> SET EXERCISE: Convert the listing below into a Markdown table with the columns Row and Listing line, covering everything from the line containing "Given: Select the Insurance category chip" down to the line containing "Action: 177,170", both included. Leave out blank lines and omit the pictures.

> MATERIAL SHOWN:
============

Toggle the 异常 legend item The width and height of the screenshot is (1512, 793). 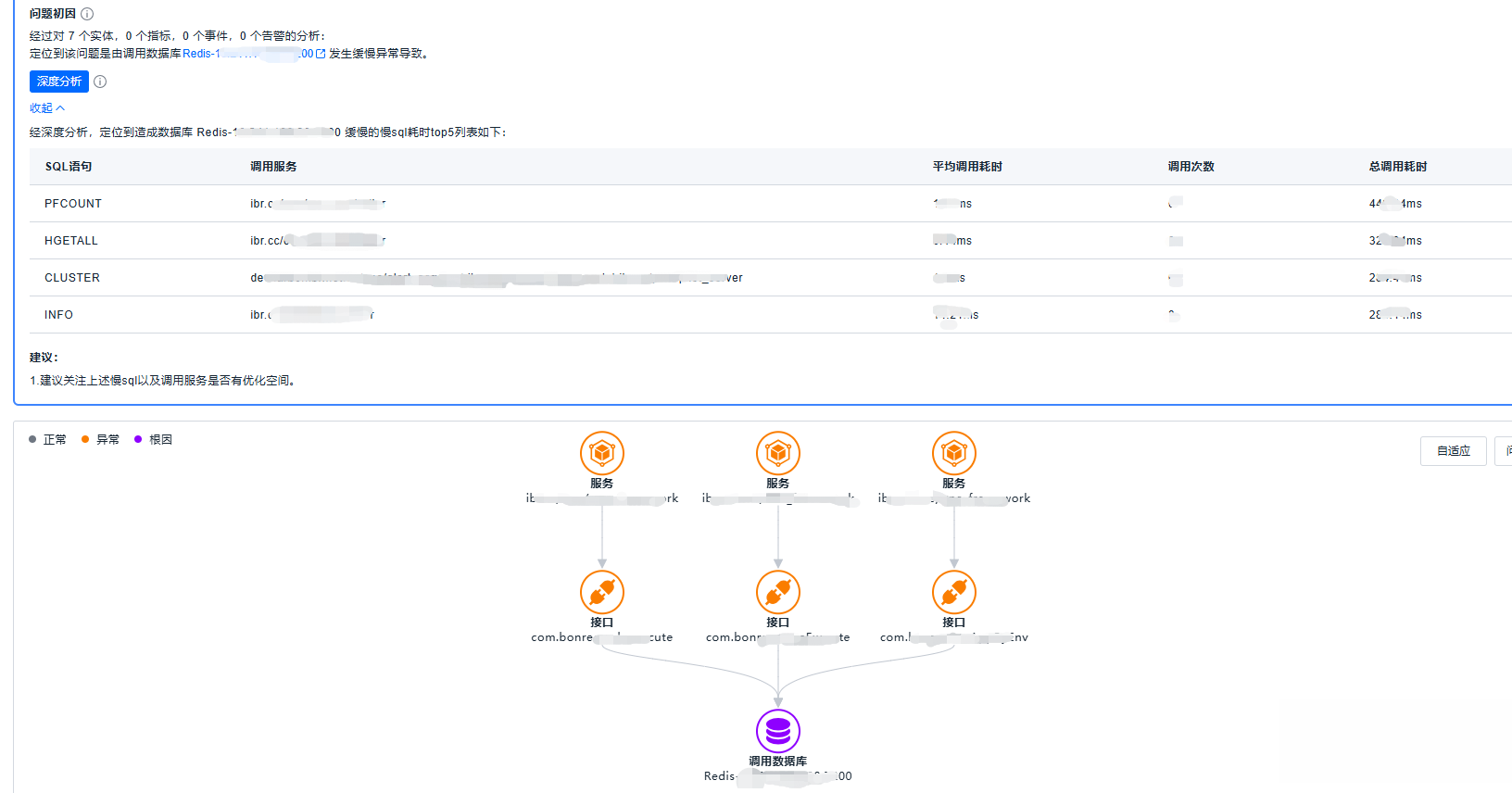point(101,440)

============

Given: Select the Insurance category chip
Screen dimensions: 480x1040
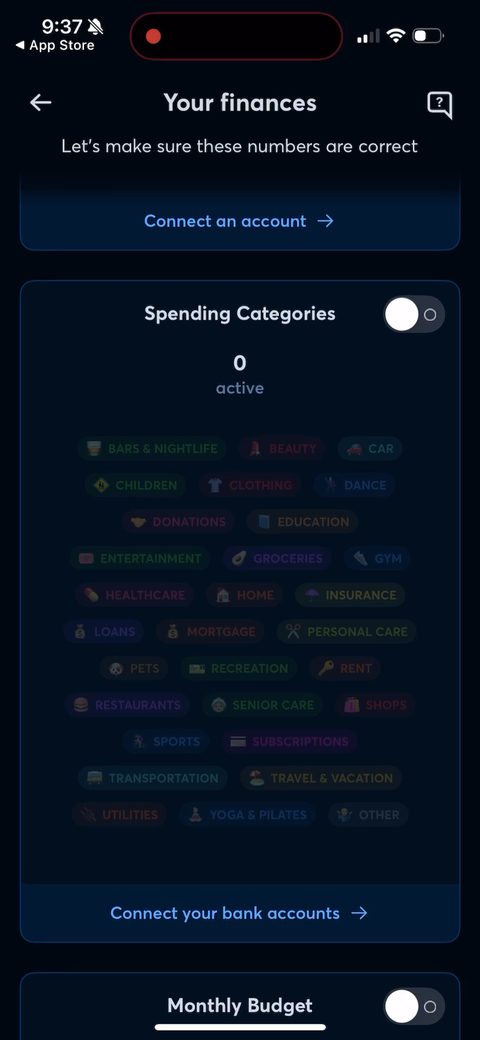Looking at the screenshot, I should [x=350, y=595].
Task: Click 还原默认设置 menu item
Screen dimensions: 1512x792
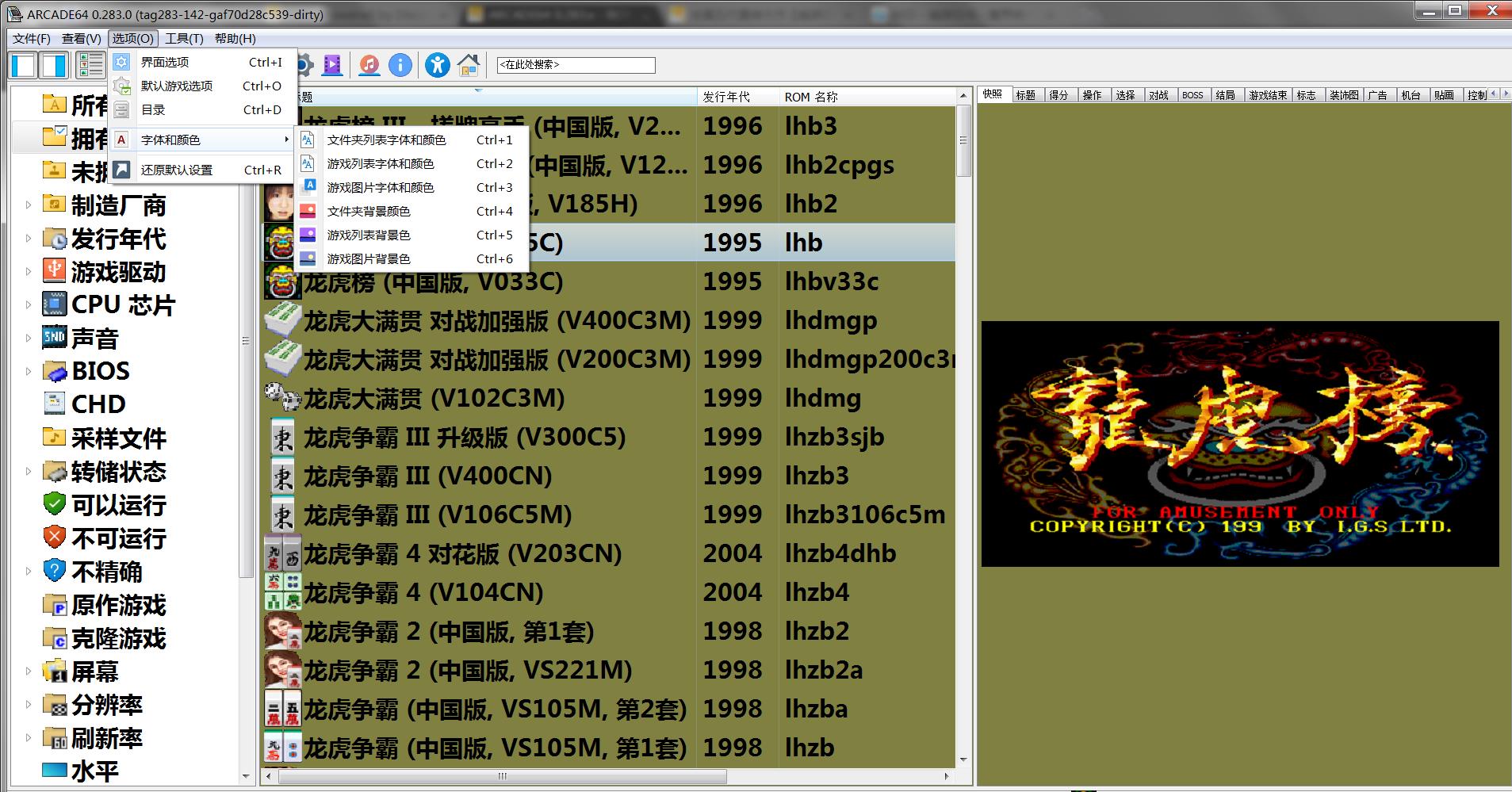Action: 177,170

============

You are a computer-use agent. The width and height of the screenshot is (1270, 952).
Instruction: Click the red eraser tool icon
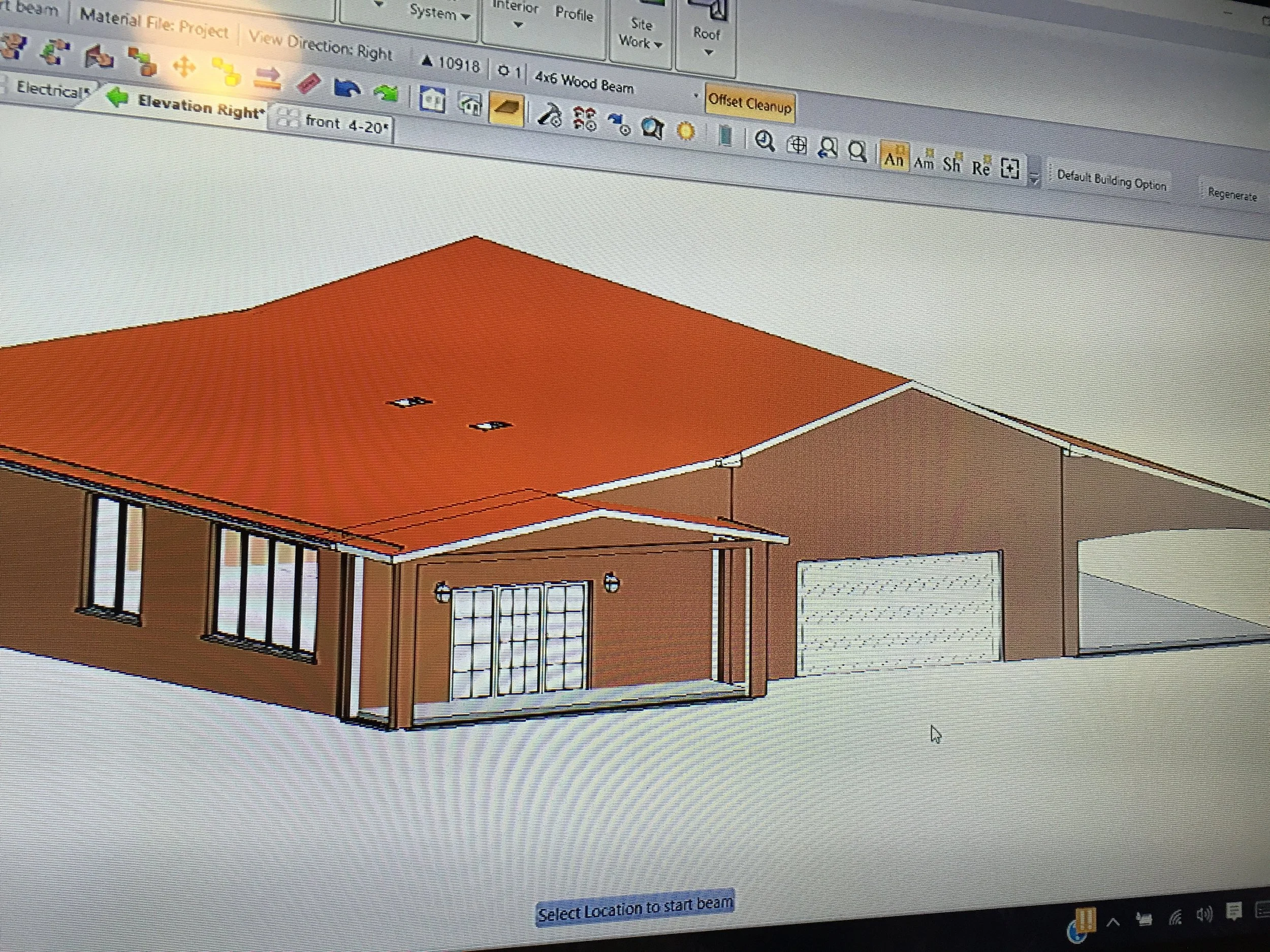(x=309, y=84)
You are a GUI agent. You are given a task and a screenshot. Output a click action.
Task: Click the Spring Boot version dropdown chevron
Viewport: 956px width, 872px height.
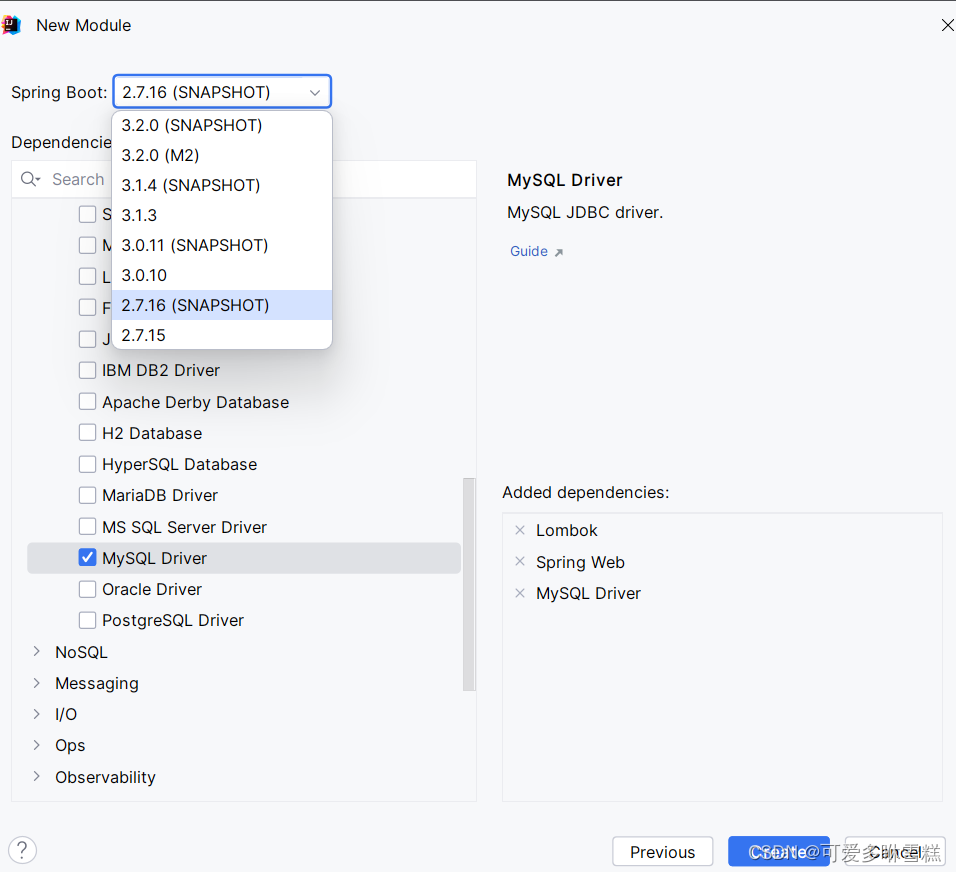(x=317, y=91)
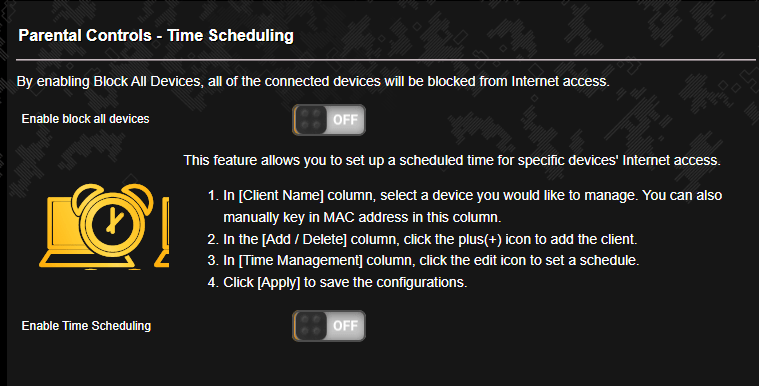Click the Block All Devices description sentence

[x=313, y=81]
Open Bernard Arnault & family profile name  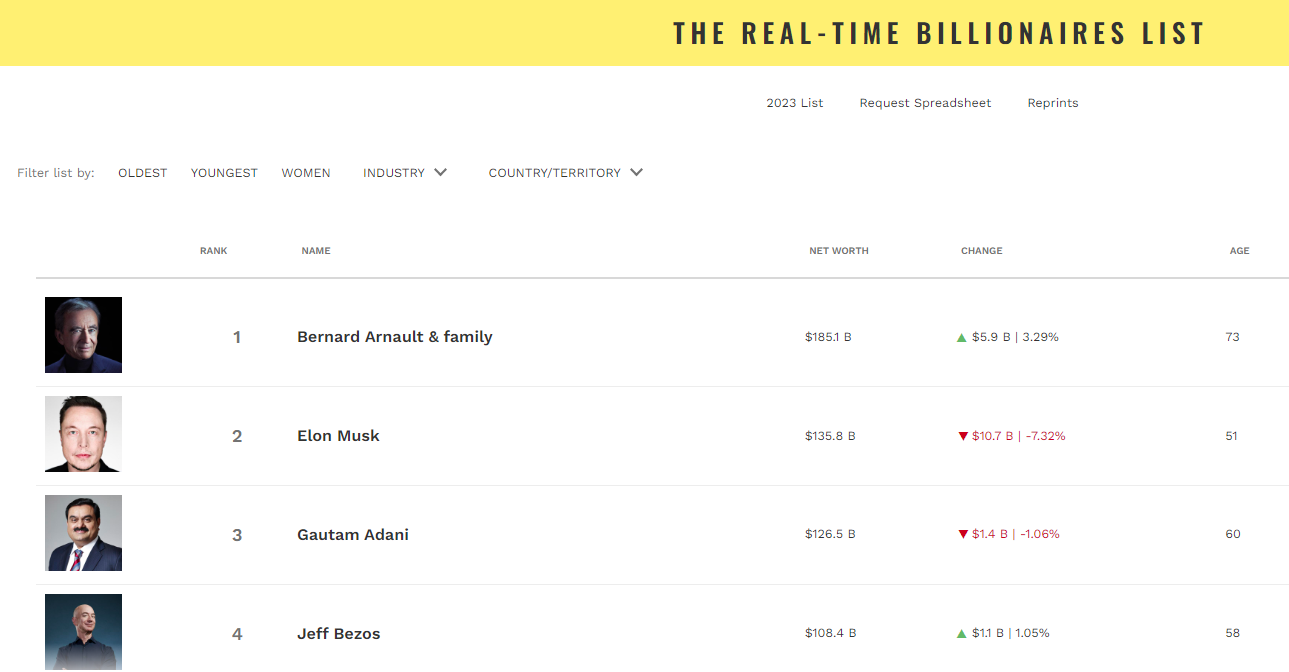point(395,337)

============

> FINISHED TASK:
| Row | Listing line |
|---|---|
| 1 | Given: Select the Insurance category chip |
| 2 | Screen dimensions: 480x1040 |
| 3 | Looking at the screenshot, I should [x=350, y=595]. |
| 4 | Task: Click 还原默认设置 menu item |
| 5 | Screen dimensions: 1512x792 |
| 6 | Action: 177,170 |